A Agência Nacional de Energia Elétrica (Aneel) anunciou que a bandeira tarifária vermelha patamar 2 continuará em vigor durante o mês de setembro de 2025. Isso significa que os consumidores brasileiros terão um acréscimo de R$ 7,87 a cada 100 kWh consumidos em suas contas de luz, valor que representa o patamar mais caro do sistema de bandeiras tarifárias.
A decisão da Aneel reflete o cenário desafiador no setor elétrico. Com reservatórios das hidrelétricas em níveis abaixo da média, o governo precisou acionar com mais intensidade as usinas termelétricas, que possuem custo de geração muito mais elevado.
A manutenção da bandeira vermelha patamar 2 é um alerta para que consumidores e empresas adotem medidas de uso consciente da energia, reduzindo desperdícios e evitando picos de consumo.
Nos meses anteriores, os brasileiros já vinham sentindo no bolso os efeitos das bandeiras tarifárias.
- Em junho e julho de 2025, vigorou a bandeira vermelha patamar 1, com acréscimo de R$ 4,46 por 100 kWh.
- Em agosto e setembro, a cobrança dobrou de intensidade, com a aplicação da vermelha patamar 2, elevando o valor extra para R$ 7,87.

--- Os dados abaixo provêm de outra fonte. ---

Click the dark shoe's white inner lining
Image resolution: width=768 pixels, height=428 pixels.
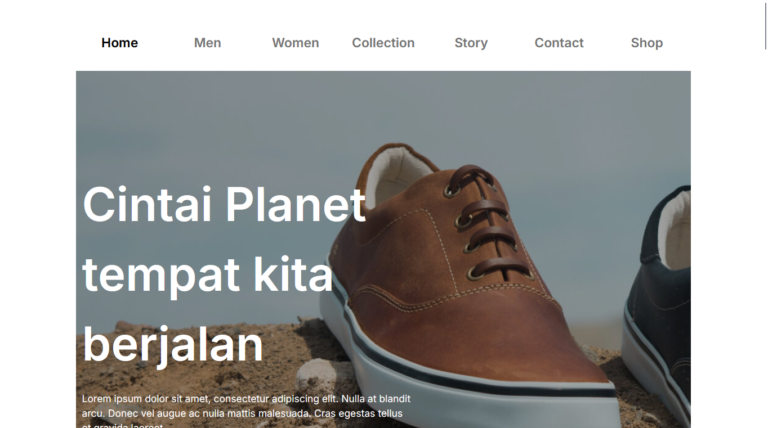click(x=676, y=230)
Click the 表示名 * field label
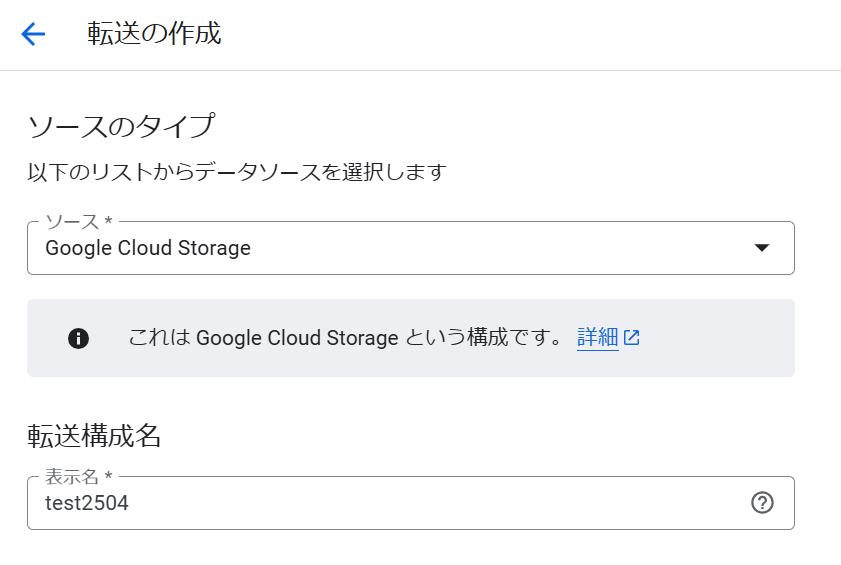The height and width of the screenshot is (565, 841). tap(78, 476)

Para efeito de comparação, em 2021, durante uma grave crise hídrica, o mesmo patamar chegou a custar R$ 9,49 por 100 kWh, o maior valor já registrado desde a criação do sistema.
O aumento pressiona ainda mais o orçamento das famílias brasileiras, sobretudo em um período em que o consumo tende a crescer com o calor intenso em várias regiões do país. Ar-condicionado, ventiladores e geladeiras funcionando em ritmo acelerado devem elevar a demanda por energia.
Com isso, a recomendação da Aneel é clara: economizar energia virou questão de sobrevivência financeira. Pequenas ações como apagar luzes em ambientes desocupados, usar iluminação natural, desligar aparelhos em stand-by e reduzir o tempo de banho elétrico podem fazer diferença significativa no fim do mês.